27-Apr-2001 -- Visited by Rick and Anna Smeltzer
27-April-2001 – It’s a beautiful spring day and the farmers were all
planting their crops along interstate 70 in Illinois. This confluence, 39
north 89 west is located near Vandalia, Illinois, the county seat of Fayette
County in the heart of south central Illinois's farm country.
The first capital of Illinois was in the village of Kaskaskia (see 38N
090W), a settlement located along the Mississippi River which was one of the
first permanent towns in the state. In the early 1800’s it would be wiped
out by a flood.
After debating about moving the capital, the legislature finally decided on
a spot to the north along the Kaskaskia River and called it Vandalia. A
two-story state house was constructed for less than $5000 and in 1820 the
Second General Assembly first convened. Almost three years later, the
original building burned down and a new structure was erected in its place.
This building still stands today, although the capital of the state was move
d to a more centrally located Springfield in 1837.
One of the early legislators who worked in the cramped state house at
Vandalia was a young man named Abraham Lincoln. It was in this building that
he made one of his first speeches against slavery.

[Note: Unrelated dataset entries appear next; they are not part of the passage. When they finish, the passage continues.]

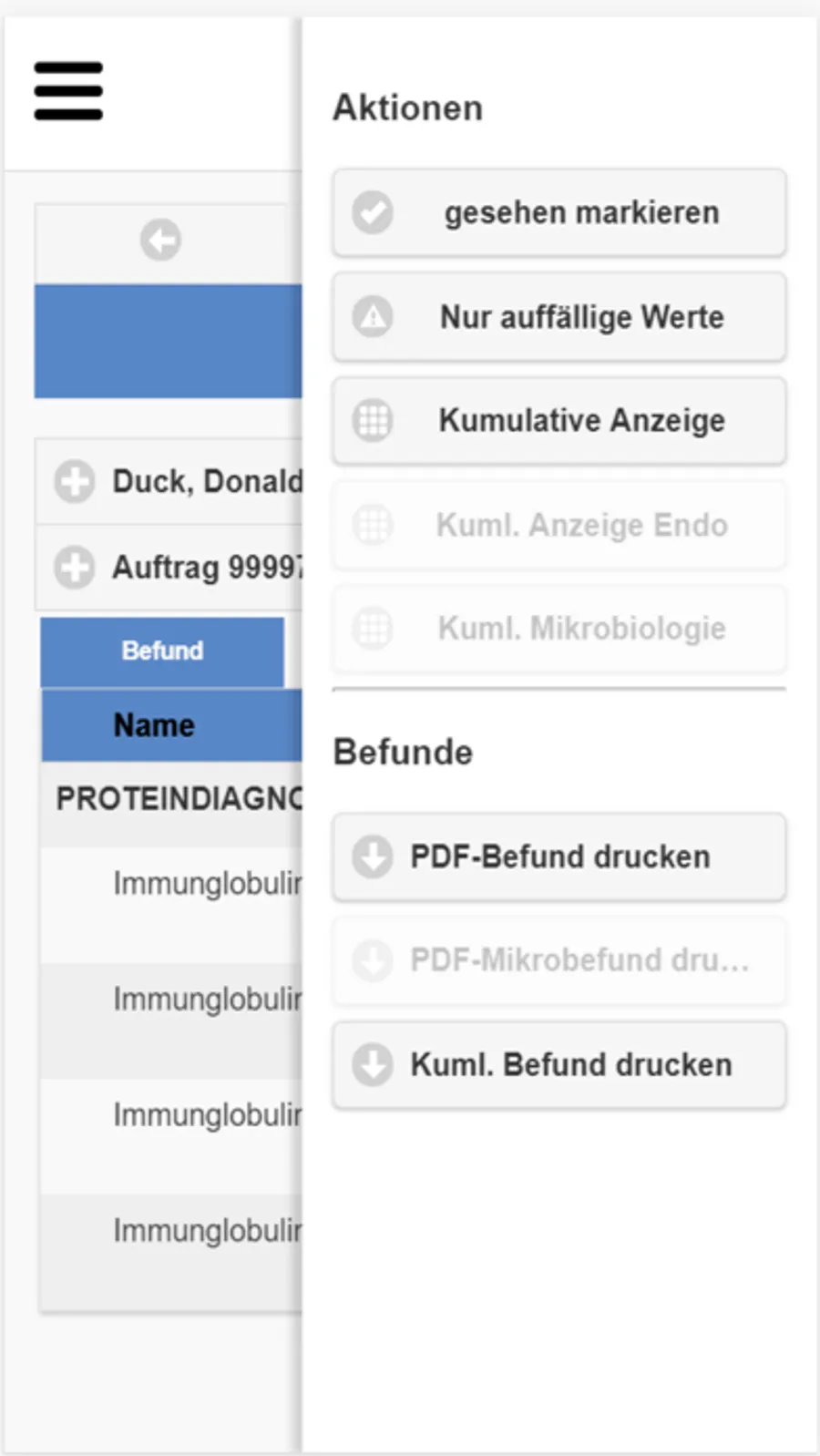Screen dimensions: 820x1456
Task: Toggle Kumulative Anzeige view
Action: pos(559,421)
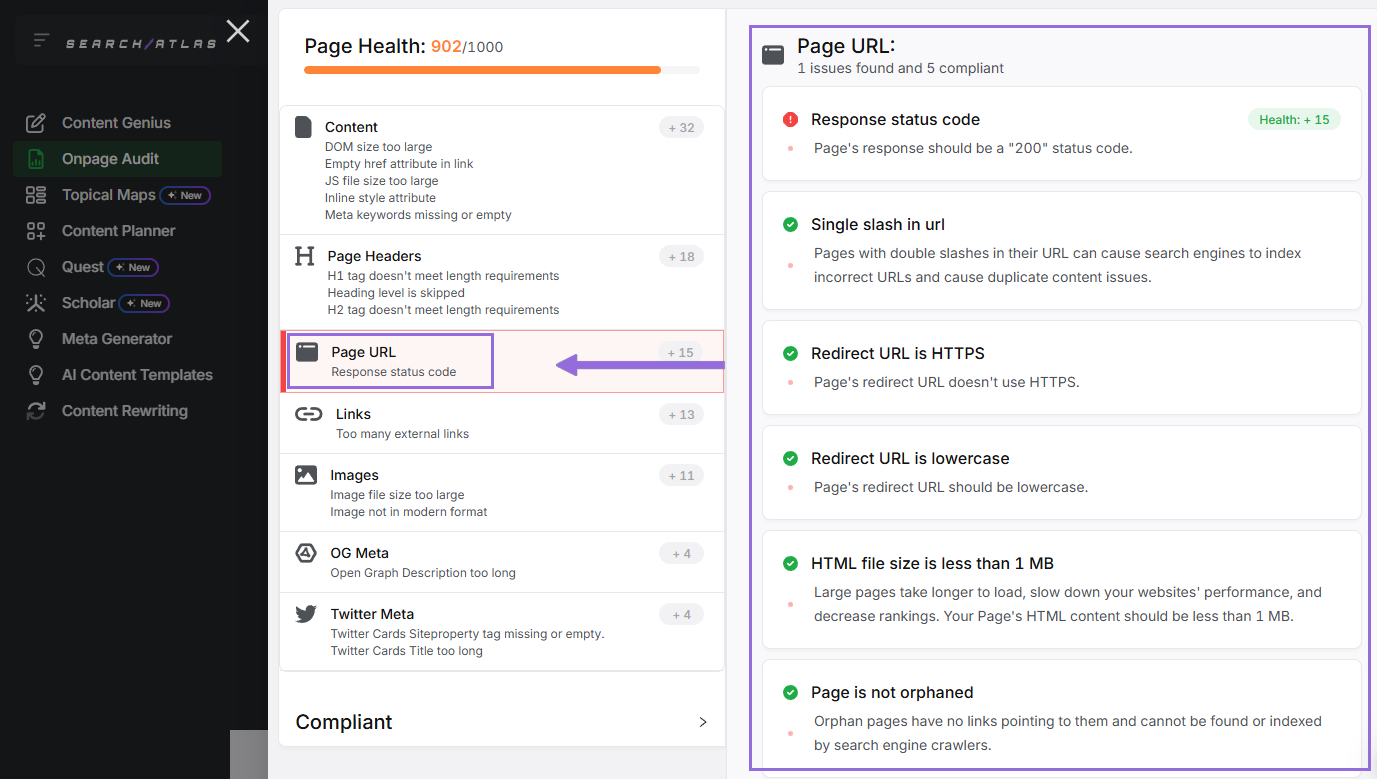Click the OG Meta globe icon
1377x779 pixels.
[x=304, y=552]
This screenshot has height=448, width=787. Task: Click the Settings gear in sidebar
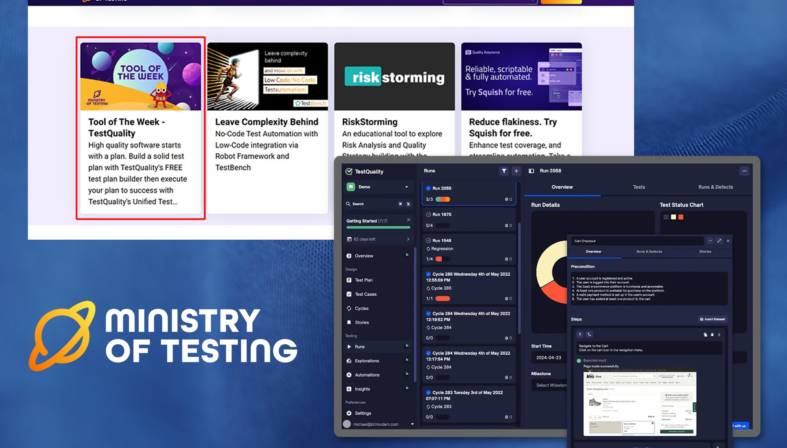(349, 412)
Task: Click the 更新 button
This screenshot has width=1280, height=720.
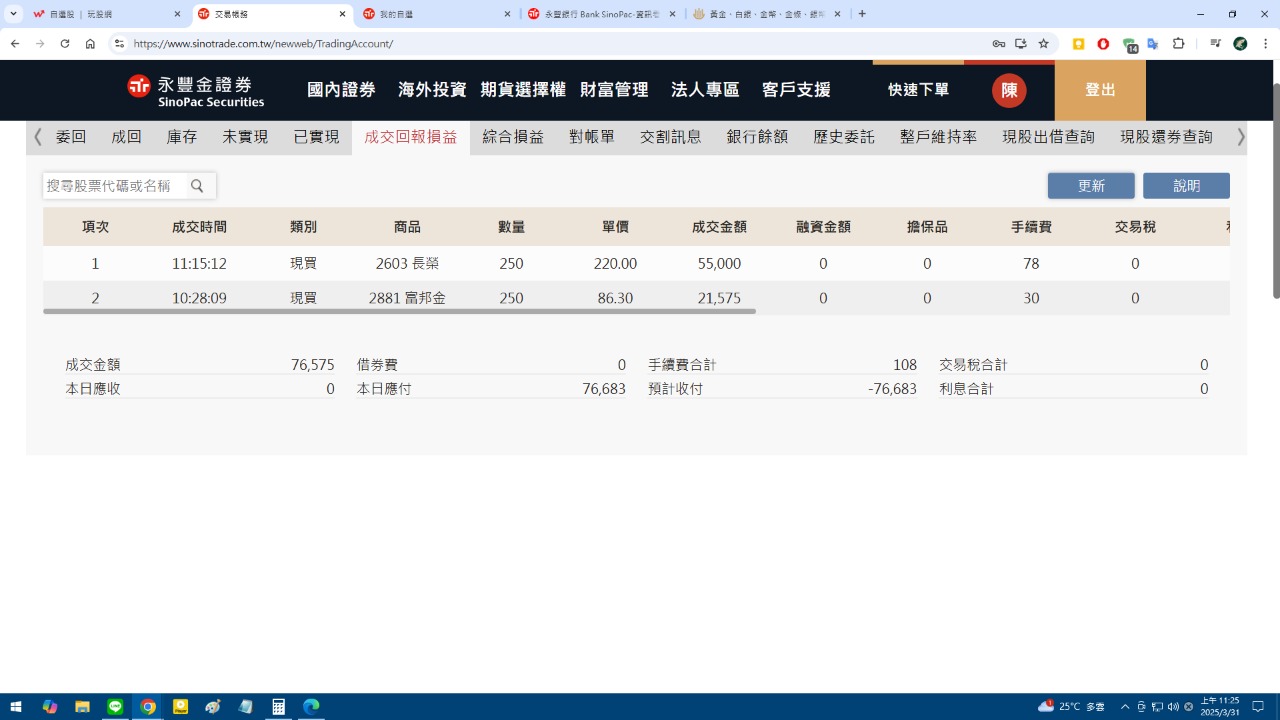Action: 1090,186
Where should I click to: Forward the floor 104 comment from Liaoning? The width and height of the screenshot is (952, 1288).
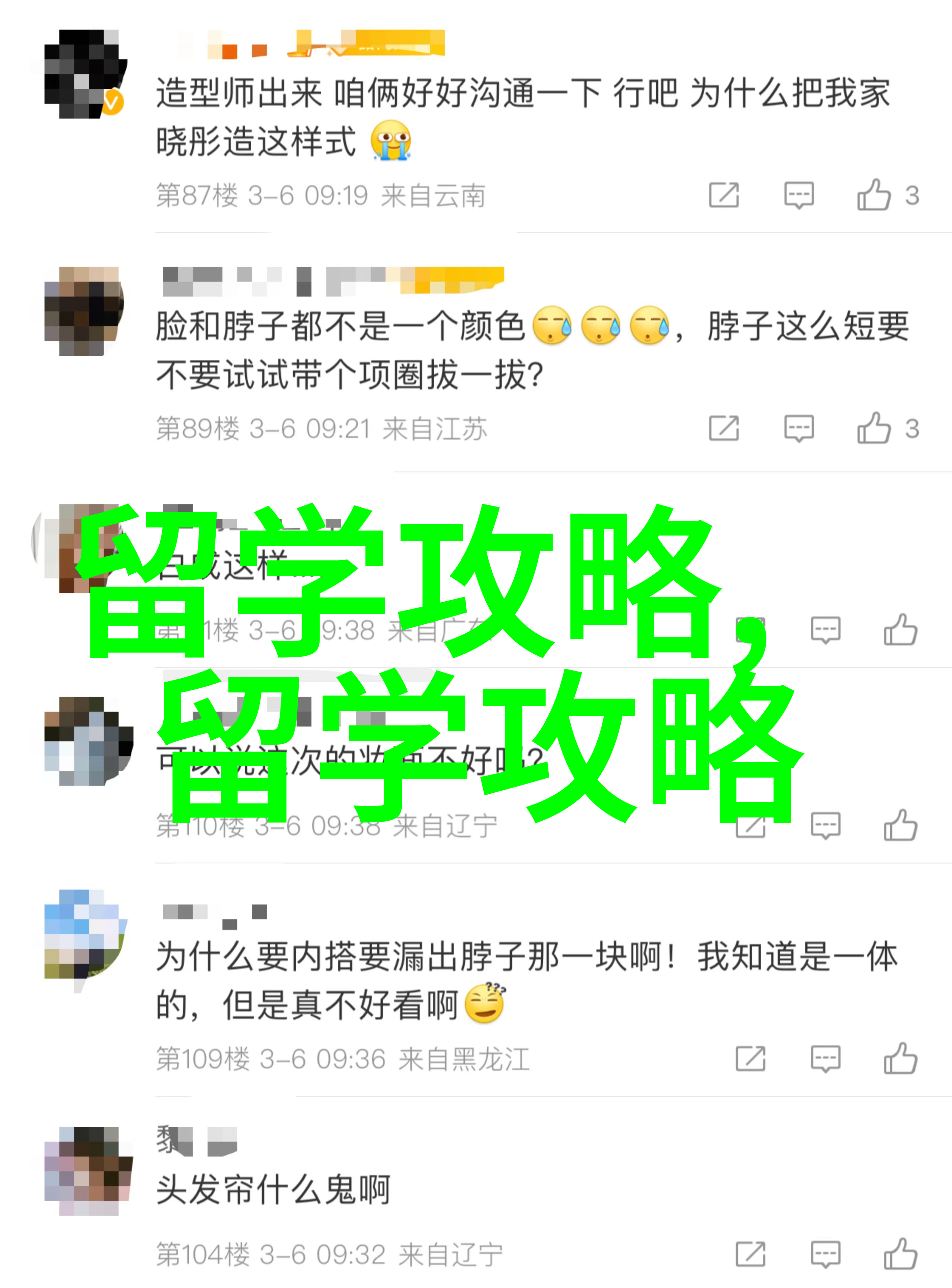[x=750, y=1255]
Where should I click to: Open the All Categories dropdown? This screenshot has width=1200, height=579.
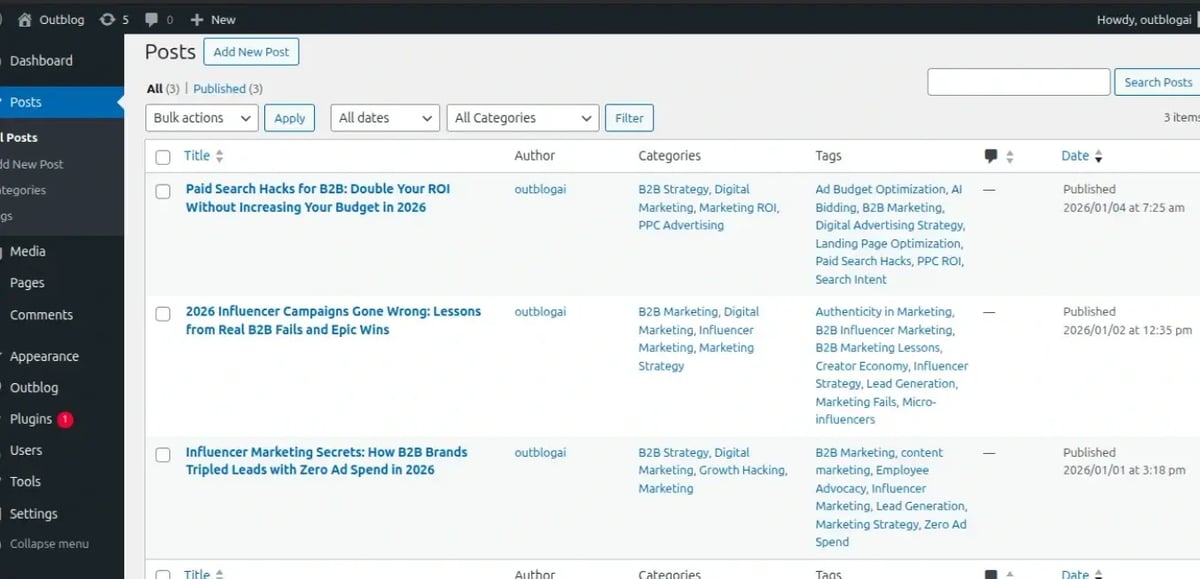(522, 118)
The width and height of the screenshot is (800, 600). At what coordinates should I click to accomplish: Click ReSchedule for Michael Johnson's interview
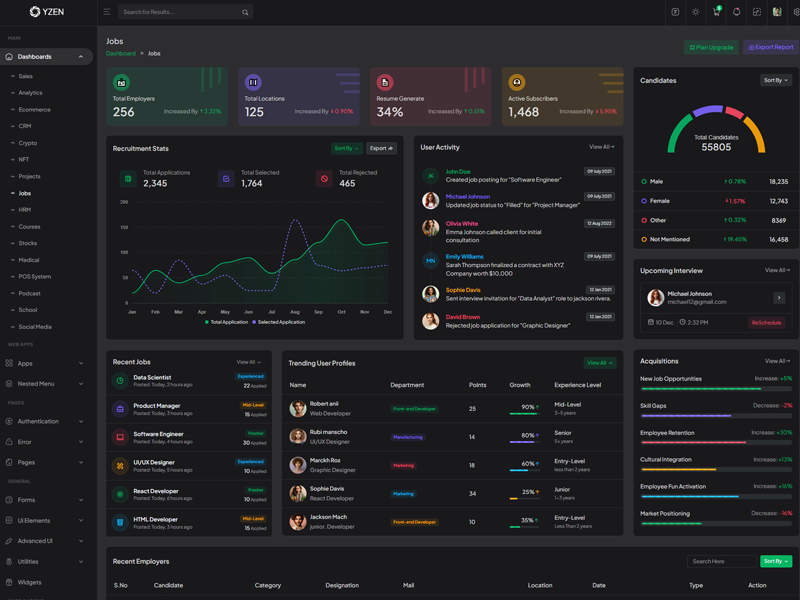(x=766, y=323)
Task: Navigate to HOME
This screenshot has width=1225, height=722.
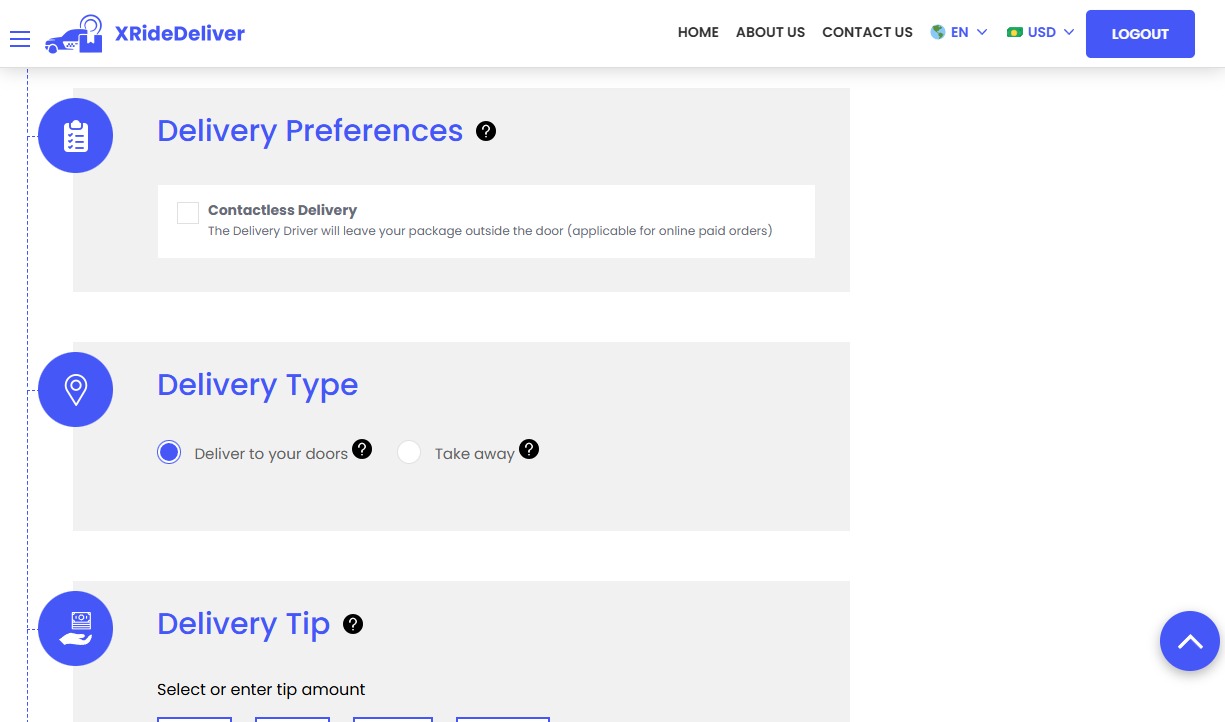Action: pos(698,32)
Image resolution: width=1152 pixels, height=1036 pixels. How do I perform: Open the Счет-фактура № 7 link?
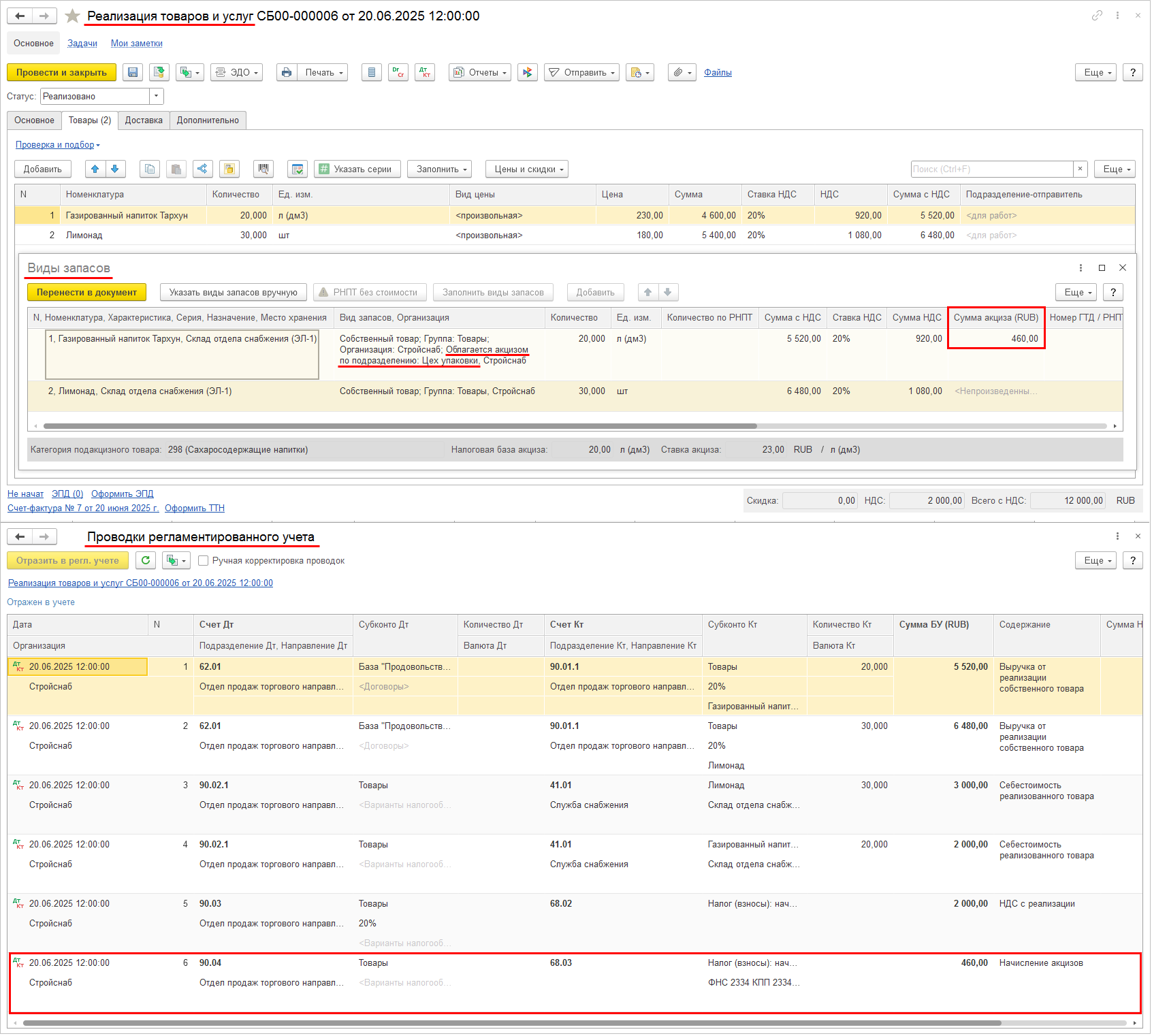pyautogui.click(x=83, y=508)
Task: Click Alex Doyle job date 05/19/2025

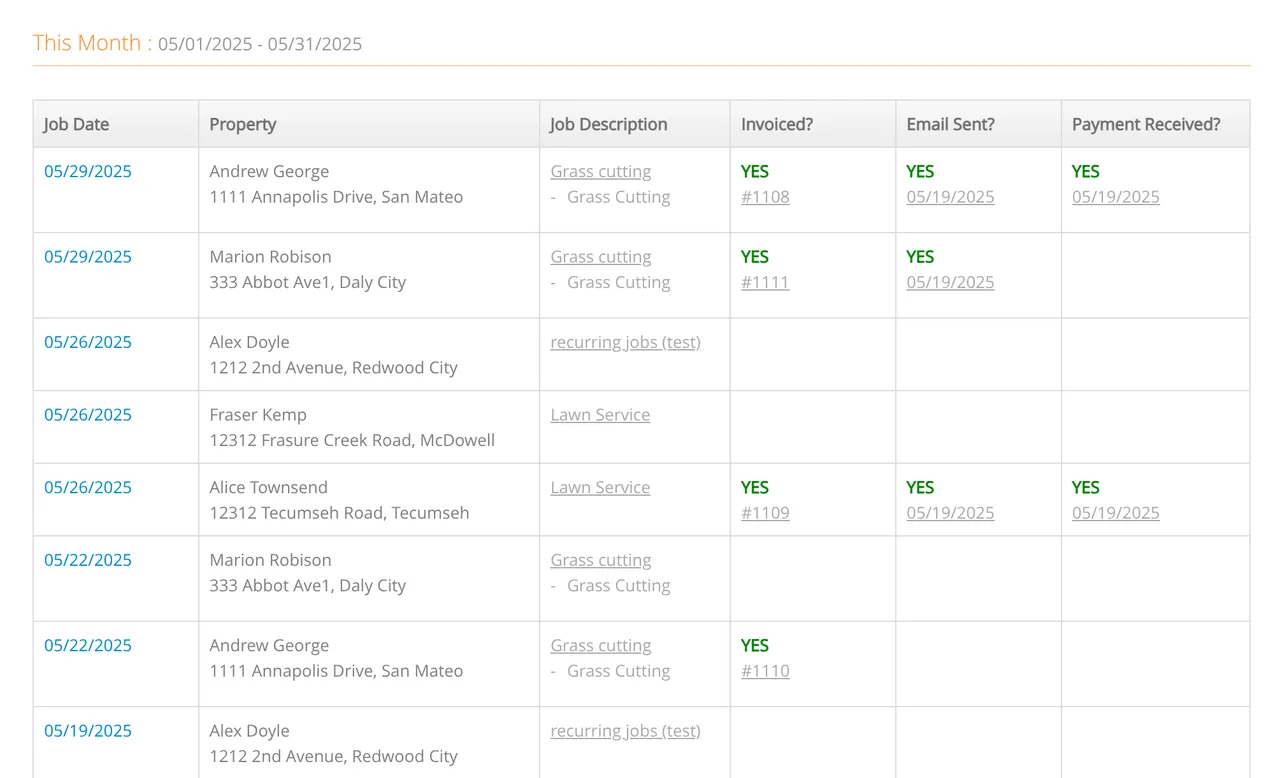Action: (88, 730)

Vandalia was the terminus of the National Road (US40), which began in
Cumberland, Maryland. Authorized during Thomas Jefferson's administration,
the National Road was the first highway built with Federal funds.
We obtained permission from the tenant to photograph the confluence. The
confluence is located in a small woods about one thousand feet from a county
road along Camp Creek.
Photographs one and two are looking east and south respectively from the
confluence. Picture three is looking west from a field we crossed to the woods
where the confluence is located. Picture four is of an interesting tree with
tent caterpillars built in it. Picture five is the obligatory GPS receiver.